KUALA LUMPUR, Nov 10 — Indian classical dance is not merely about expressing oneself but is steeped with tradition and a representation of culture.
There are approximately eight forms of Indian classical dance which are the Bharatanatyam, Odissi, Kuchipudi, Kathak, Mohiniyattam, Kathakali, Manipuri and Sattriya and all of them require elements to be mastered before it can be performed professionally.
Sutra Dance Theatre principal dancer and teacher Geethika Sree says Indian classical dance is culturally rich, with different aspects related to Hindu gods and goddesses.
Geethika said that all Indian art forms are all equally expressive and only the techniques, styles and languages differ.

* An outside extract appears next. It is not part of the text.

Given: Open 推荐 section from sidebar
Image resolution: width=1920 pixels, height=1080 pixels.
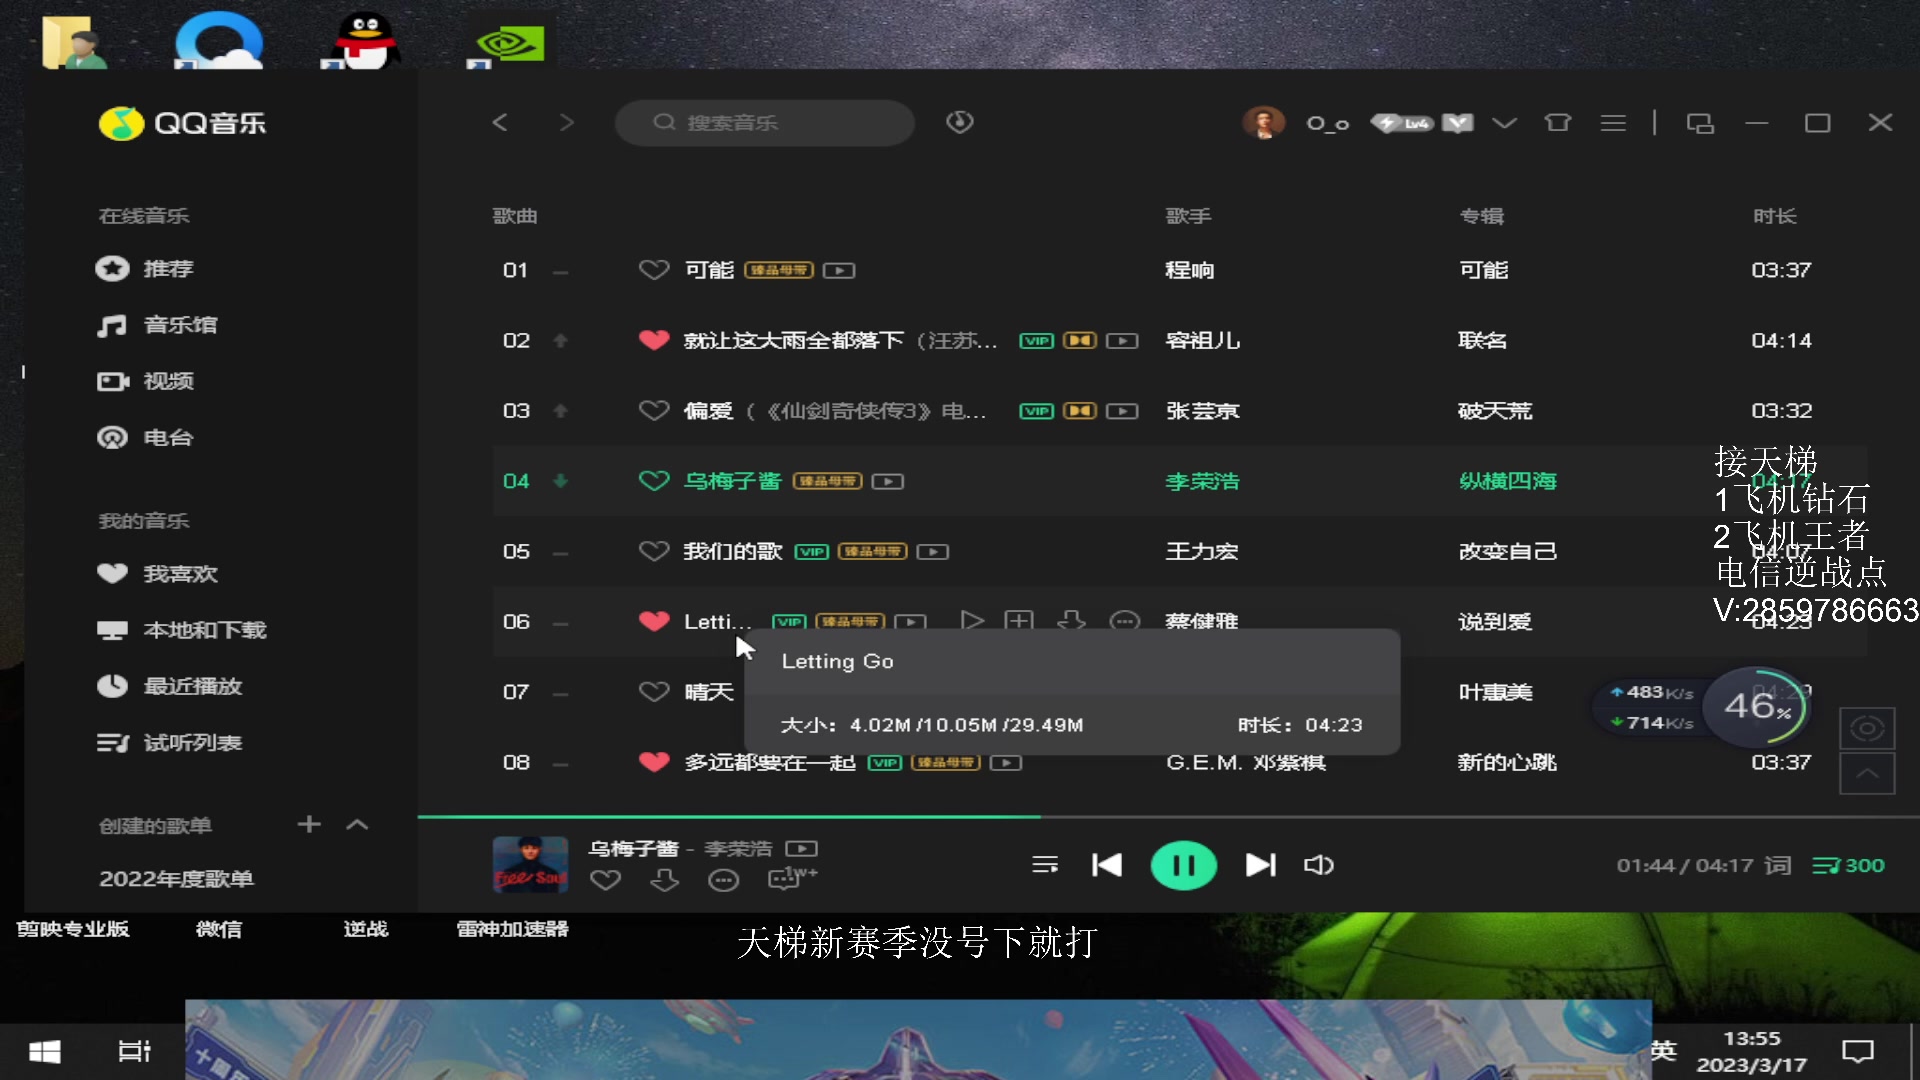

For example, the Barathanatyam uses a lot of Tamil or Telugu or Sanskrit in dance while Odissi uses the Odia language from Odisha.
She explains the three main aspects in Indian classical dance are the Nritya, Natya and Nritta.
“So Nritta is the pure dance, where there’s no expressive aspect to it, it is all just technique and beats that is shown.
“Then you have the Nritya (expressive dance), it’s all about facial expression, the peak itself is storytelling and it focuses on the Abhinaya (the facial expression) where it brings out the ‘Rasa’ (the emotions).
“Then you have the Natya which are a combination of both, pure dance and expressive dance, so in that sense, usually the expressions are taken from ancient mythologies of the Indian myths,” she told Malay Mail.
These dances will usually take the Ramayana or the Mahabharata narratives or sometimes the stories of Hindus deities like Lord Ganesha, Lord Shiva and Lord Parvati where they will be elaborated and transformed into the classical dance.
With Deepavali just around the corner, Geethika stresses the importance of these classical dances as they can be a great tool to bring interests towards the younger generations in learning about their own culture and heritage especially in this digital age.
“When they come to learn Indian classical dance form or any art form, what we try to get them to do is to get them to stay connected to the physical world, to the present.
“When they are there in the present, they learn discipline, they learn the Guru-Shishya Parampara which is the teacher-student relationship, so those values are very important.
“As they learn these, they also learn these stories of Indian myths, like the Ramayana, the Mahabharata so whenever they’re learning specific items, they also learn the stories behind those items,” she said.
Although there are no specific choreographed dances for Deepavali but according to Geethika, there are actually a wide scope of dances that can be related to Deepavali.
“Deepavali is basically about bringing light into the world, good over evil, light over darkness right.
“So if you look at the story of Deepavali, some say it is when Lord Rama comes back after killing the demon Ravana and some narratives is about the Goddess Durga killing the demons, some of it is about Lord Krishna killing demons, so all of it is down to getting rid of the darkness.
“We definitely have a lot of dance features that surround goddesses or gods that are killing the demons and bringing light into the world,” she said stressing it was the value of ther triumph of good over evil that is important.
The Sutra Dance Theatre is an innovative dance centre that has cultivated and nurtured the Malaysian performing arts scene since three decades ago.
Established in 1983 by Datuk Ramli Ibrahim, the dance theatre has groomed a generation of Malaysian dancers and has taken Malaysian works to reach out to national and international audiences as well as promoting the cultural diversity and vibrancy of Malaysian dance.